▶ **Goal of the exercise**
Word for word, retype every record in the listing.

▶ **Provided entries**
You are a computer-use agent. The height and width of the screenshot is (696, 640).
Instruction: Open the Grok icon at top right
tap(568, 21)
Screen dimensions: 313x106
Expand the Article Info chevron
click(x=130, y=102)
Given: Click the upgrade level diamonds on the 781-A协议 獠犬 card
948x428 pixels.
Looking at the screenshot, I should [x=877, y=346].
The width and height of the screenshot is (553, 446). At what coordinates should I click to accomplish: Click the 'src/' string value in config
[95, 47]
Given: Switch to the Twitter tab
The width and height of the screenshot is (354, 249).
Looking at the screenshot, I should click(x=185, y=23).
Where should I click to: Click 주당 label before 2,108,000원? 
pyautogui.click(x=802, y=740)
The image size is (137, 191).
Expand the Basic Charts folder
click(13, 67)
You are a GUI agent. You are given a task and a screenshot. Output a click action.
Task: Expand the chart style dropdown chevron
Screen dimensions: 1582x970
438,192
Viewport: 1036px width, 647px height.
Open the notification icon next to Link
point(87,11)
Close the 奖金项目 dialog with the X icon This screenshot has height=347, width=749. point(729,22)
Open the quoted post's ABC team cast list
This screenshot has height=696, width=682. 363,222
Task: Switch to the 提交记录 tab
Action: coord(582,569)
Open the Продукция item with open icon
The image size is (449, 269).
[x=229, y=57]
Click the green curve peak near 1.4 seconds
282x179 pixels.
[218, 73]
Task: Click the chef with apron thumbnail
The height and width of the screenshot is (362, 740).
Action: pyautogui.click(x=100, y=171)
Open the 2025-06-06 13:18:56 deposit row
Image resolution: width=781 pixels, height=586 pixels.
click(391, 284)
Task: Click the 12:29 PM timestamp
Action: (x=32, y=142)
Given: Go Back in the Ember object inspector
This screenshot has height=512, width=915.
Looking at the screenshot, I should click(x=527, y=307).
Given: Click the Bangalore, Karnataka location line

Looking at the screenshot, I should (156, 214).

▶ **The answer**
You are a computer-use agent. The height and width of the screenshot is (696, 640).
Instruction: Open the Grok icon at top right
tap(568, 21)
Screen dimensions: 313x106
Expand the Article Info chevron
click(x=130, y=102)
Given: Click the upgrade level diamonds on the 781-A协议 獠犬 card
948x428 pixels.
Looking at the screenshot, I should [x=877, y=346].
The width and height of the screenshot is (553, 446). At what coordinates should I click to accomplish: Click the 'src/' string value in config
[95, 47]
Given: Switch to the Twitter tab
The width and height of the screenshot is (354, 249).
Looking at the screenshot, I should click(x=185, y=23).
Where should I click to: Click 주당 label before 2,108,000원? 
pyautogui.click(x=802, y=740)
The image size is (137, 191).
Expand the Basic Charts folder
click(13, 67)
You are a GUI agent. You are given a task and a screenshot. Output a click action.
Task: Expand the chart style dropdown chevron
Screen dimensions: 1582x970
438,192
Viewport: 1036px width, 647px height.
Open the notification icon next to Link
point(87,11)
Close the 奖金项目 dialog with the X icon This screenshot has height=347, width=749. point(729,22)
Open the quoted post's ABC team cast list
This screenshot has height=696, width=682. 363,222
Task: Switch to the 提交记录 tab
Action: coord(582,569)
Open the Продукция item with open icon
The image size is (449, 269).
[x=229, y=57]
Click the green curve peak near 1.4 seconds
282x179 pixels.
[218, 73]
Task: Click the chef with apron thumbnail
The height and width of the screenshot is (362, 740).
Action: pyautogui.click(x=100, y=171)
Open the 2025-06-06 13:18:56 deposit row
Image resolution: width=781 pixels, height=586 pixels.
click(391, 284)
Task: Click the 12:29 PM timestamp
Action: (x=32, y=142)
Given: Go Back in the Ember object inspector
This screenshot has height=512, width=915.
Looking at the screenshot, I should click(x=527, y=307).
Given: Click the Bangalore, Karnataka location line

Looking at the screenshot, I should (156, 214).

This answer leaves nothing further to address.